The reason I was looking for these records was that my nephew needed proof showing his Grandfather had served during the Korean War. He entered a ‘American Legion’ contest that involved a sizable scholarship.
After pulling box after file after crate from storage I could only find a few pieces paper from Dad’s life 65-years ago. So as the self-appointed keeper of the family history, shame on me.
One thing I did find was an intriguing typed page that reads: “Translated from an article in the Korean language newspaper Inchon Shinbo, dated 31 January 1954.”
With the fear-mongering news reports about North Korea’s potential to fire a nuclear missile at Guam, Hawai’i or Washington D.C. and all cities in between, I figured now would be a good time to remind ourselves that we are a good nation, based on decent people who are willing to sacrifice time, energy and money to help those in need.
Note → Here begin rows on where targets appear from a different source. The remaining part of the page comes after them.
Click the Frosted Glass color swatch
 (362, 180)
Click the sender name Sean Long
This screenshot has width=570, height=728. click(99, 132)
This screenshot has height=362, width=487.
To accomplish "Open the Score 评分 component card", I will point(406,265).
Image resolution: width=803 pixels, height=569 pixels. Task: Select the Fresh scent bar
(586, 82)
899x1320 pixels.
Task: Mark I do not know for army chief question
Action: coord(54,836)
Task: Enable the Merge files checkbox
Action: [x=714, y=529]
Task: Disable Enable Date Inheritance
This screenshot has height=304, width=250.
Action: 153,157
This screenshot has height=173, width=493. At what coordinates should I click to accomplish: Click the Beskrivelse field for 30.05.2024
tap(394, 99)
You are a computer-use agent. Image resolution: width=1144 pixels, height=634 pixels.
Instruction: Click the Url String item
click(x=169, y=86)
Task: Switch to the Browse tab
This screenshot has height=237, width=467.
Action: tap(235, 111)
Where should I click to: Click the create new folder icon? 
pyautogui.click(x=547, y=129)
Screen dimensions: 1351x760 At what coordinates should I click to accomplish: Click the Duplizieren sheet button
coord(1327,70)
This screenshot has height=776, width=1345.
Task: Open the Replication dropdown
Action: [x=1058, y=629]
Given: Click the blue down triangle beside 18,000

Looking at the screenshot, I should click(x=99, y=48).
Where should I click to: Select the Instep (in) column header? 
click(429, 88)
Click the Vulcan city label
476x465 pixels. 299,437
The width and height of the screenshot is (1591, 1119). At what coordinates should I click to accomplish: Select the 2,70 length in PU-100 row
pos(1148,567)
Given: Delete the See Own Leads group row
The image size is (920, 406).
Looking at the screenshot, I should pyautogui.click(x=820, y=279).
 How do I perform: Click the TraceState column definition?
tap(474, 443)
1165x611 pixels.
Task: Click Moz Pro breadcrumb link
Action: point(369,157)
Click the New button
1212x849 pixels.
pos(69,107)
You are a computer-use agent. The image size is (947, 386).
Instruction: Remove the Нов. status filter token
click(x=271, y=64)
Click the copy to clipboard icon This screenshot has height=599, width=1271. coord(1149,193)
Returning to the typed page from my father’s military records, it comes with a note at the bottom which reads, “In a translation from Korean to English, a direct interpretation is impossible as many words do not follow one-another; so the meaning alone has to be translated.”
“American Air Police Rescue Sick Orphan; Going to Send to Japan for Surgical Treatment,” states the headline in all caps.
“American Air Police, Darby Thomas J. and Jack E. Flick, in the 67th Tactical Reconnaissance Wing, found a Korean limping orphan, Im Chan Sik who are starving on roadside beside post two (2), and sent him to the Belgium Hospital in Seoul for consulting doctor in November 1953. They had him enter to the Italian Hospital in Yong Dong-Po about one month after for another surgical treatment. But it didn’t effect a cure completely in spite of spending two hundred (200) dollars. Therefore they are going to send him to Japan for surgical treatment.”
Oh, how I’d love to find a copy of this particular article in the original Korean and then to learn what became of the orphan, Sik.
Oddly, most of us think of the Korean War as being a long past event that was the back drop to the TV show, “M.A.S.H.” And though it was never declared a true ‘war,’ but rather delegated the dubious title of ‘police action,’ the conflict, the deaths, the suffering and the assistance rendered was all very real for a people who needed defending from the oppressive yoke of Communism.
The final sentence in this hidden treasure, that once belonged to my father and written over 63-years ago, pretty well sums up how American intervention in that ‘forgotten war,’ came to be seen by the Korean people, who were forcibly divided into separate countries by the United Nations to prevent further blood-shed. It reads: “It is said that all Koreans who know this fact praise their goodwill to a Korean orphan, and appreciate their friendship to Korean people.”
Thank you Dad, for showing me (and now others) that humanity does exist in the face of war.